State-owned banks are mortgage losers

The consumer champion found that Bank of Scotland had the lowest customer score with 41%, with Halifax (44%), Northern Rock (45%) and Lloyds TSB (48%) close behind. Not being able to get the same deals as new customers and not being informed of better deals when theirs came to an end were the main gripes reported.

For the third year running, First Direct topped the survey, with an 89% score, although it slipped slightly on last year’s 91%. Which? members rated First Direct highly for statement clarity, customer service and their ability to rectify problems – 96% said they would recommend First Direct to a friend.

The Co-operative Bank came second with 78%, knocking the One Account into third place with 77%. The average score was 61%.

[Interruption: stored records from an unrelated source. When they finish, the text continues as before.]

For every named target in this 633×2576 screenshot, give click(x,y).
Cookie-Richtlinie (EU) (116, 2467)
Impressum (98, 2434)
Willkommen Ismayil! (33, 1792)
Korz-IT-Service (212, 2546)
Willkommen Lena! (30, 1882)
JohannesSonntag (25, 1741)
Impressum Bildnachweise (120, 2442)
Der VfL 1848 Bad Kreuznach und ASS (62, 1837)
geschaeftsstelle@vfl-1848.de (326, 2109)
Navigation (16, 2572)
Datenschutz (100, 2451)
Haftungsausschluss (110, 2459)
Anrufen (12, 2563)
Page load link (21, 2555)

Four fifths of Which? members were satisfied with their mortgage provider, although there was room for improvement, with fewer than half very satisfied. Two thirds of members felt their existing mortgage was the best deal for them and three quarters had not experienced problems with their current lender.

Only 10% of Which? members said they changed their mortgage every time their deal ends.

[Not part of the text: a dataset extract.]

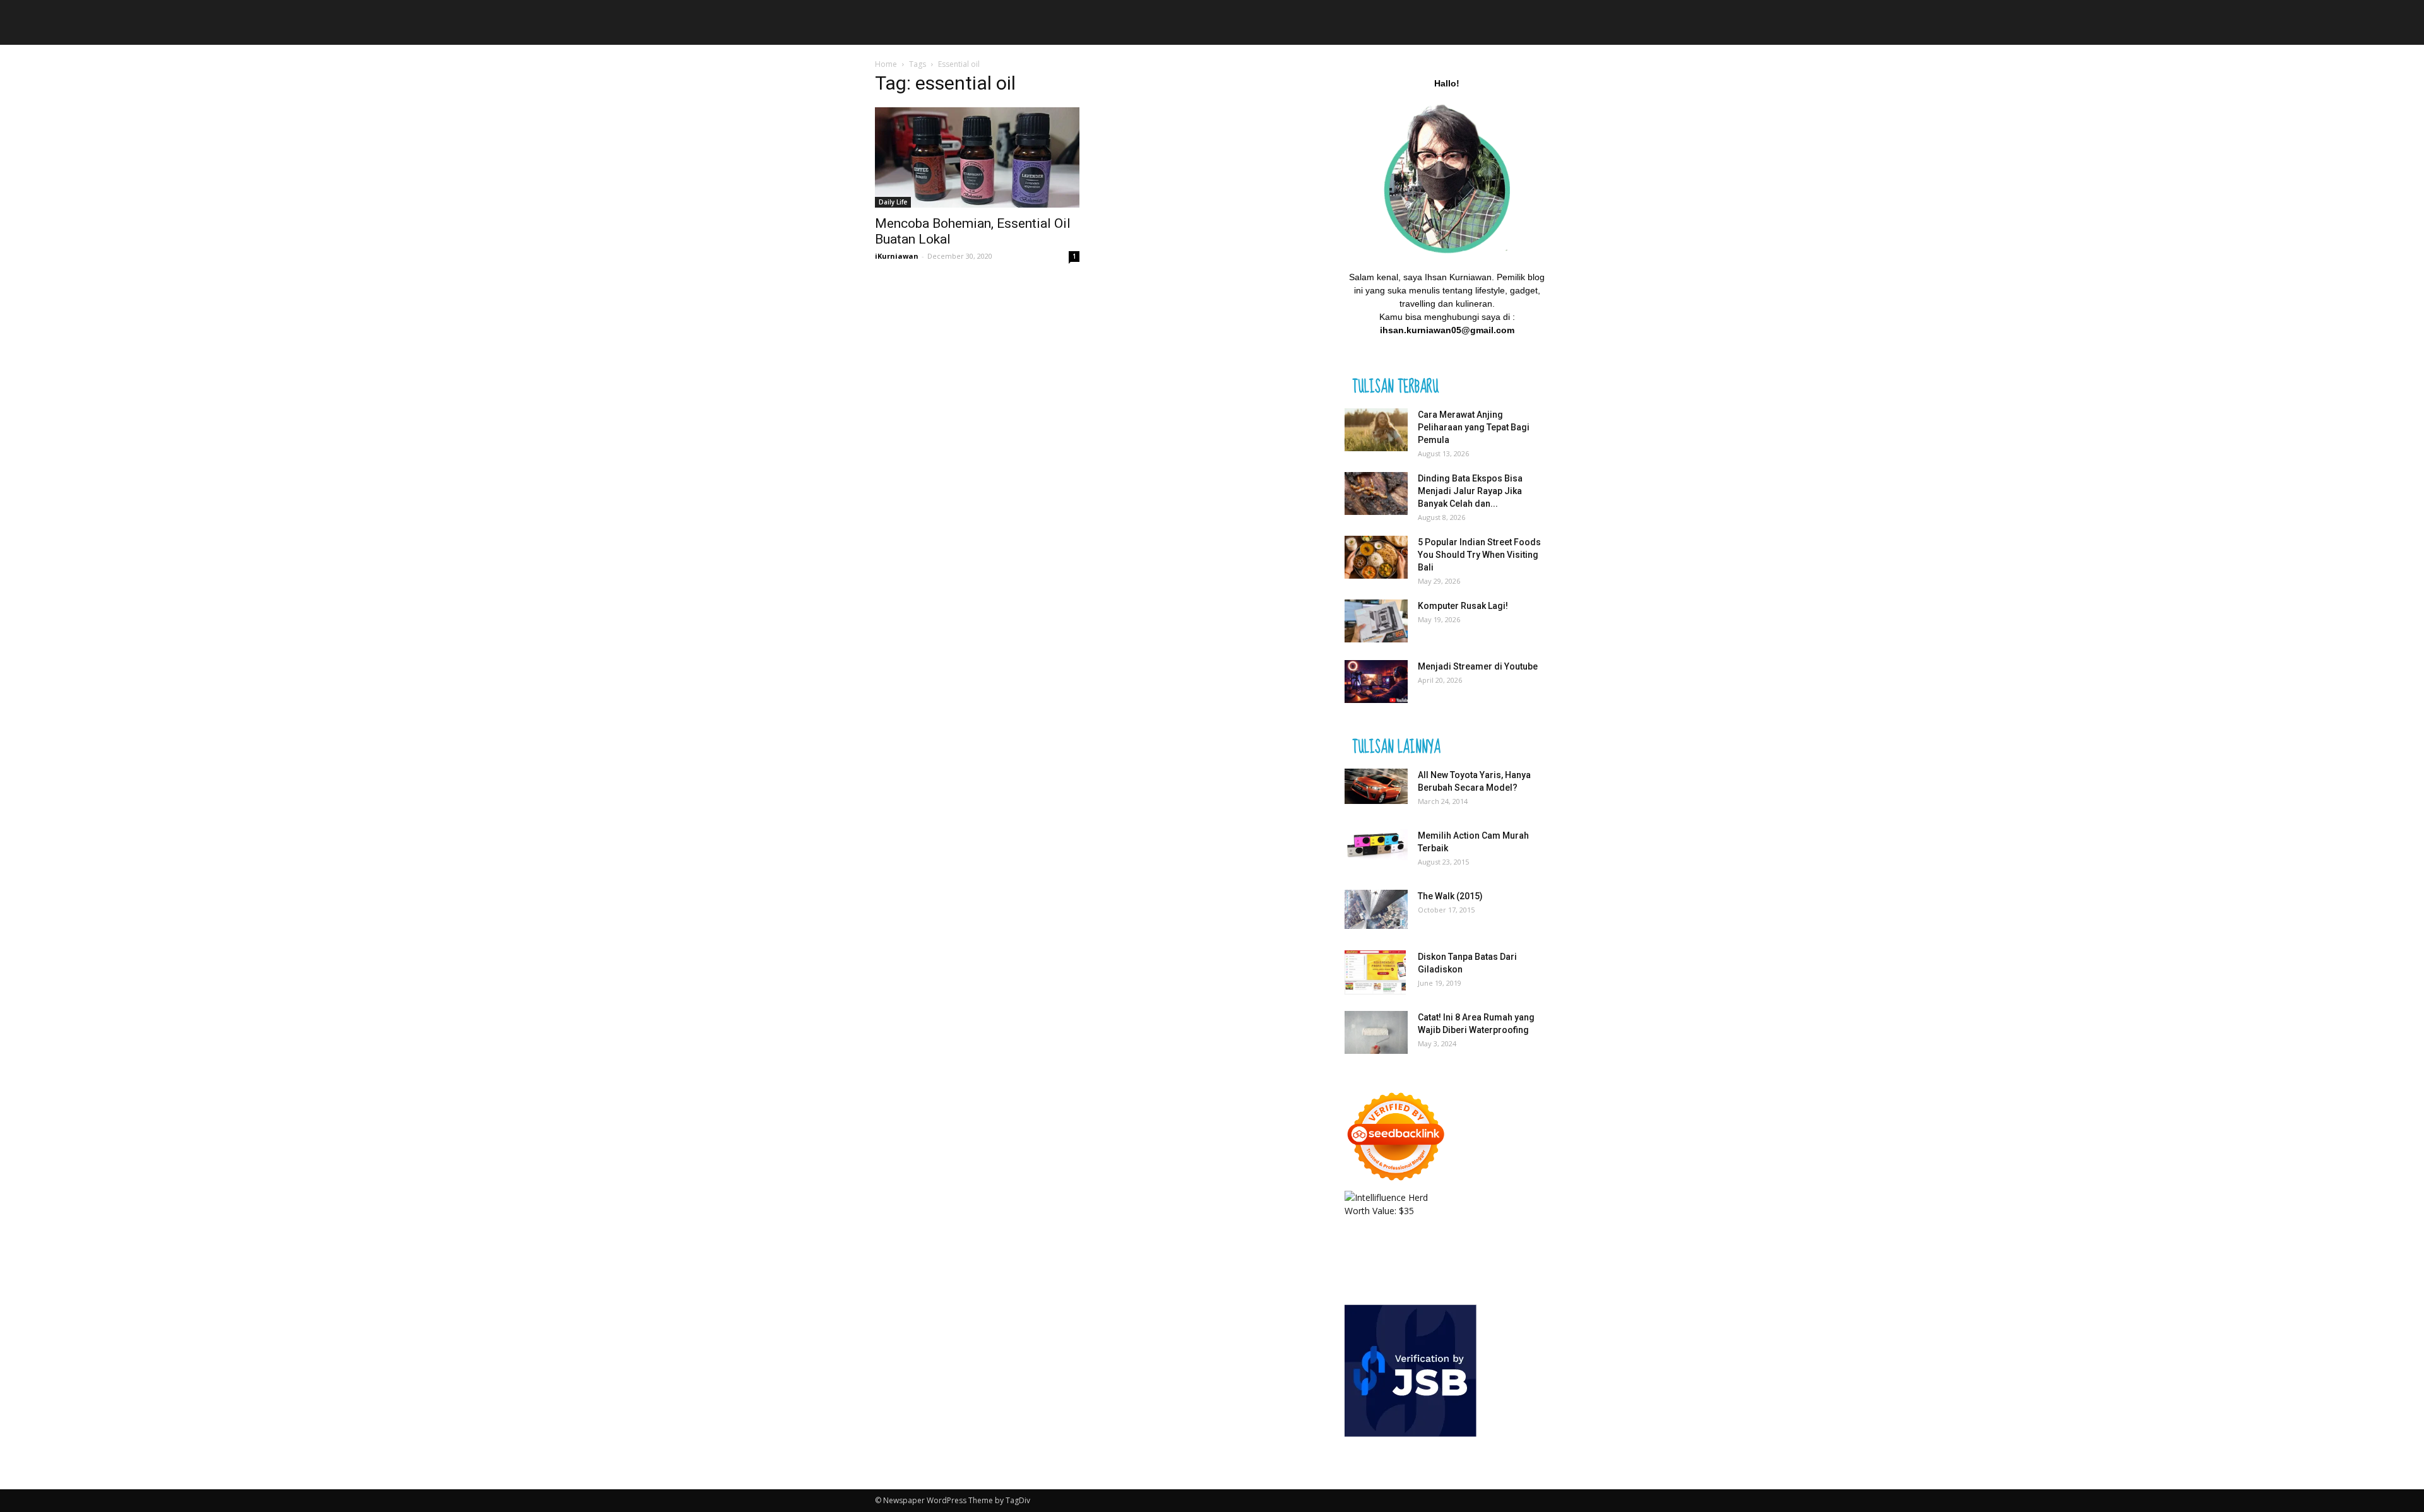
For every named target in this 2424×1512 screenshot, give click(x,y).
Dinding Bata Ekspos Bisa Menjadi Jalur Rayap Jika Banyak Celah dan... (1470, 491)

Commenting, Which? chief executive Peter Vicary-Smith said: “Once again, the big banks are failing to treat their customers as well as the small lenders and building societies, despite all of the public funding they have received.

“Don’t take the lazy option of simply taking out a deal with your bank or staying on your lender’s standard variable rate – check if you could get a better deal elsewhere and vote with your feet if so. While getting a good deal is usually a top priority, getting good service matters too.”